París. EFE. La rivalidad entre el presidente francés, Nicolas Sarkozy, y el ex primer ministro Dominique de Villepin vuelve al primer plano político de la mano de acusaciones sobre comisiones en contratos armamentísticos y la responsabilidad en un atentado en Pakistán con once franceses muertos en 2002.
Sarkozy y Villepin, que llevan años vigilándose, volvieron a reanudar anoche su duelo particular con declaraciones cruzadas pero sin nombrarse mutuamente a cuenta de las recientes revelaciones del ex ministro de Defensa Charles Millon, que esta semana declaró ante el juez haber descubierto a su llegada al puesto en 1995 el pago de comisiones en la venta de submarinos a Pakistán.
Millon, nombrado al llegar ese año a la jefatura del Estado Jacques Chirac, fue el encargado por éste de poner fin a los pagos a responsables militares paquistaníes porque había pruebas de que una parte de ese dinero volvía a Francia y se la quedaron líderes políticos de la derecha.
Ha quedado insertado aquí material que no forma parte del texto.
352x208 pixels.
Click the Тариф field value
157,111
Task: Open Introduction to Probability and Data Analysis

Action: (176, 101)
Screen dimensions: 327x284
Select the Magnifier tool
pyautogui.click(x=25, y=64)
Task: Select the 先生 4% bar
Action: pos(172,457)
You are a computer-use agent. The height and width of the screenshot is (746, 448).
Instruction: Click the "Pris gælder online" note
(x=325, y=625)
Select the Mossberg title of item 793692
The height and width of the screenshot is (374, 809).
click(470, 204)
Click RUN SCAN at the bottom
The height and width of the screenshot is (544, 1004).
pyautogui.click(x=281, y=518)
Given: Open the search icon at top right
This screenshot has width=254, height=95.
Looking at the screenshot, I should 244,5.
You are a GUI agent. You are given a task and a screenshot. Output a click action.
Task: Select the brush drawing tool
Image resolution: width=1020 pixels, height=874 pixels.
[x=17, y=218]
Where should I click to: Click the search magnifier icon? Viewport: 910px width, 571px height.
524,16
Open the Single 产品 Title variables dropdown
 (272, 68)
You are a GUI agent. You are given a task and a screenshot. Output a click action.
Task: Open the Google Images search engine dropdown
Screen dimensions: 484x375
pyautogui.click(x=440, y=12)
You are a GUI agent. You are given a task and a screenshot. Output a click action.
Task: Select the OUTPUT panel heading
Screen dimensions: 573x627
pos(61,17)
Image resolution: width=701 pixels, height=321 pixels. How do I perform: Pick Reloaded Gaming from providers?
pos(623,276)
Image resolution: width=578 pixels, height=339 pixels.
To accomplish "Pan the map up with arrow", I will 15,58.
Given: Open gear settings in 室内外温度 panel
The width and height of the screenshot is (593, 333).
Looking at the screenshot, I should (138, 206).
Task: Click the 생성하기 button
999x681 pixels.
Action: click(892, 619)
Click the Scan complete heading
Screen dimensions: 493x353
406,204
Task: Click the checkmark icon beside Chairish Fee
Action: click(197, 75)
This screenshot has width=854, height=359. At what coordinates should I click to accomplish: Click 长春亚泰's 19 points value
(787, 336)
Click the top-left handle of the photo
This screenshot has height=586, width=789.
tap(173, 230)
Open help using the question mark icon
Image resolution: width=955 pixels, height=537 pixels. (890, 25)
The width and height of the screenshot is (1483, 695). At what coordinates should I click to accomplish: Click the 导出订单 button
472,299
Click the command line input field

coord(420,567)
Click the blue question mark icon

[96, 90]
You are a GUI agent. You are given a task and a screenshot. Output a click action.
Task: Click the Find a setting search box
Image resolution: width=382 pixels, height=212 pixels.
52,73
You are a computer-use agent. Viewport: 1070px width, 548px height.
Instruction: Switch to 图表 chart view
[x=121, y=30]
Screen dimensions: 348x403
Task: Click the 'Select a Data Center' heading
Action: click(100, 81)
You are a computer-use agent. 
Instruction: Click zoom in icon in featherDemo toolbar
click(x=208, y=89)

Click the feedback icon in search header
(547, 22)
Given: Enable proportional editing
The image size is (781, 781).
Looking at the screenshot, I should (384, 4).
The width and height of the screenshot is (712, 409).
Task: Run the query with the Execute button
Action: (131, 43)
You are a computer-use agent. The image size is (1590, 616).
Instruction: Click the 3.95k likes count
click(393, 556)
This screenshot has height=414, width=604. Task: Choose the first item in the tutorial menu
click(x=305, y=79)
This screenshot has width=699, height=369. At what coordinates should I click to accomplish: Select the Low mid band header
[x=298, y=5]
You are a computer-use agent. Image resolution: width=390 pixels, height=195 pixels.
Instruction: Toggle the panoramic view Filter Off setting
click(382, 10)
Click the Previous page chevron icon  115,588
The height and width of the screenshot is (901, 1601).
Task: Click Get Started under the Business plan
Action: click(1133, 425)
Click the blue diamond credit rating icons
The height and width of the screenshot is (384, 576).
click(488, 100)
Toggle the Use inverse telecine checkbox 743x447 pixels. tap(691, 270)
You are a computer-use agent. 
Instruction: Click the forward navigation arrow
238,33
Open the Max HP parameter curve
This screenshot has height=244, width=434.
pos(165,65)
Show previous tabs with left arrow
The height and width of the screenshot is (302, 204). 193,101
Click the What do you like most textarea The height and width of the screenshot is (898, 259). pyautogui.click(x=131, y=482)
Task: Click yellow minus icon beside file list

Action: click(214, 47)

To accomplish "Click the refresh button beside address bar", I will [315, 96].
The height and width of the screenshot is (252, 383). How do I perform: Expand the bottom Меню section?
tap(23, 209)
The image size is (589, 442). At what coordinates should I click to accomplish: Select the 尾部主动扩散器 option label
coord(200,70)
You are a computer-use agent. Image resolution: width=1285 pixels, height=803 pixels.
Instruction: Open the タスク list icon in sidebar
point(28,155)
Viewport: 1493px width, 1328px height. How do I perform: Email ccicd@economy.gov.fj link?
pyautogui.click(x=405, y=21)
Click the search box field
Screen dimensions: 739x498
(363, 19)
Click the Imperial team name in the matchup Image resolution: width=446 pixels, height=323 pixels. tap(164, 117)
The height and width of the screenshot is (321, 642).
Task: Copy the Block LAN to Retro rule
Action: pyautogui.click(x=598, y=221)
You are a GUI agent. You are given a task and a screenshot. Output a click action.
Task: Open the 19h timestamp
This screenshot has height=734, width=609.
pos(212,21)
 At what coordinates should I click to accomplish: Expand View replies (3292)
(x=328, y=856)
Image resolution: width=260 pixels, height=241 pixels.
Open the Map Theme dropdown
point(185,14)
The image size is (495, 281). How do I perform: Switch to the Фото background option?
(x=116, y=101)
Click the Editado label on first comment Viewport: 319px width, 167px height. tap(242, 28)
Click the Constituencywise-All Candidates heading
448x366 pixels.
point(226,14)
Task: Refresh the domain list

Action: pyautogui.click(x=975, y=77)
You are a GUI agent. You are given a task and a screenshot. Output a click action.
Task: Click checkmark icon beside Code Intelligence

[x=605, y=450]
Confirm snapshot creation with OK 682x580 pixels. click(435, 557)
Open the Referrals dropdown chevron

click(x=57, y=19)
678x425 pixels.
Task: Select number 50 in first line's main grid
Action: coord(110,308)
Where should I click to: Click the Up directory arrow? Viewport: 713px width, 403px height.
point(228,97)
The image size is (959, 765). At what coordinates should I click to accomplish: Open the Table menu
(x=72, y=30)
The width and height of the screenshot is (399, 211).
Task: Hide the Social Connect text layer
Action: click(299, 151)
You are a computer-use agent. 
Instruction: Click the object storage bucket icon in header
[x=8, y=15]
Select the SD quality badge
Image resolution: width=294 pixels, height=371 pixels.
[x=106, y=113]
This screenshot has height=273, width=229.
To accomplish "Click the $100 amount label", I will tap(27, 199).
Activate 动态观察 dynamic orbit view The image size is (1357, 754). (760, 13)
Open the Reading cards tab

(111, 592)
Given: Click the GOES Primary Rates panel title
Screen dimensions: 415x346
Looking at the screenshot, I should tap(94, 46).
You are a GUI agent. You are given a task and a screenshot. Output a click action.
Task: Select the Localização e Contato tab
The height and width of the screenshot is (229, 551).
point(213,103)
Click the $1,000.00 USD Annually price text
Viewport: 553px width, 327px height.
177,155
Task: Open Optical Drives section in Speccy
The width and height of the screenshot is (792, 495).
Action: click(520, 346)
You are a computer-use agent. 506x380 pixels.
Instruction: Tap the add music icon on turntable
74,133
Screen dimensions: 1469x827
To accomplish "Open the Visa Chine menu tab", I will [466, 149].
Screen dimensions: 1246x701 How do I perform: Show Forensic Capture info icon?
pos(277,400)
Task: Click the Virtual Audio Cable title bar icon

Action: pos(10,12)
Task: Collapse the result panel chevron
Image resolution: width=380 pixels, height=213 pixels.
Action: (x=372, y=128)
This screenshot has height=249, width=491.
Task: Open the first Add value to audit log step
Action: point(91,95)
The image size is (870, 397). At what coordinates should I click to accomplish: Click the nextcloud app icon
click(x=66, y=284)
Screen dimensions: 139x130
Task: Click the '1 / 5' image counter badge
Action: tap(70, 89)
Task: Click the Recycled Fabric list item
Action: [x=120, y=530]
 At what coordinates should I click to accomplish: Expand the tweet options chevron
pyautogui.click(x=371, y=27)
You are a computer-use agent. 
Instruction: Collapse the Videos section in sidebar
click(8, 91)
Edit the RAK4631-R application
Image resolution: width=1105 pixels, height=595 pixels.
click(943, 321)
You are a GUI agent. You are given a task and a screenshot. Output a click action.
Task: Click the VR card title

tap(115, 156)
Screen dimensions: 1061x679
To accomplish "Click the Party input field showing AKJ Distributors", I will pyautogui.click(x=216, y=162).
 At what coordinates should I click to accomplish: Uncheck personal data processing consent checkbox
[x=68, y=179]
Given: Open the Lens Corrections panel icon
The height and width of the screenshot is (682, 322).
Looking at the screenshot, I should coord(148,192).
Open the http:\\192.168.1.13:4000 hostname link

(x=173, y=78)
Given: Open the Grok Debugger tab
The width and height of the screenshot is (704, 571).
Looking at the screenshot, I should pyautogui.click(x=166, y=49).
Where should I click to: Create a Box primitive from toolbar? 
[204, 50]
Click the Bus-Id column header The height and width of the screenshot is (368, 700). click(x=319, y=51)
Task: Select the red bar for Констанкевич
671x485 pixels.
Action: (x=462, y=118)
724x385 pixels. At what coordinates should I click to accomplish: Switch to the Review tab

Villepin confirmó ayer que cuando era secretario general del Elíseo con Chirac los servicios secretos le informaron de la existencia de esas comisiones que volvían, aunque no quiso precisar al ser entrevistado en televisión que esa mordida había ido a financiar la campaña presidencial en 1995 del que era el rival de su grupo en la derecha, Edouard Balladur, cuyo portavoz no era otro que Sarkozy.
El actual presidente francés se dio por aludido, y una hora más tarde a través de un comunicado del secretario general del Elíseo, Claude Guéant, -y también sin dar el nombre de Villepin.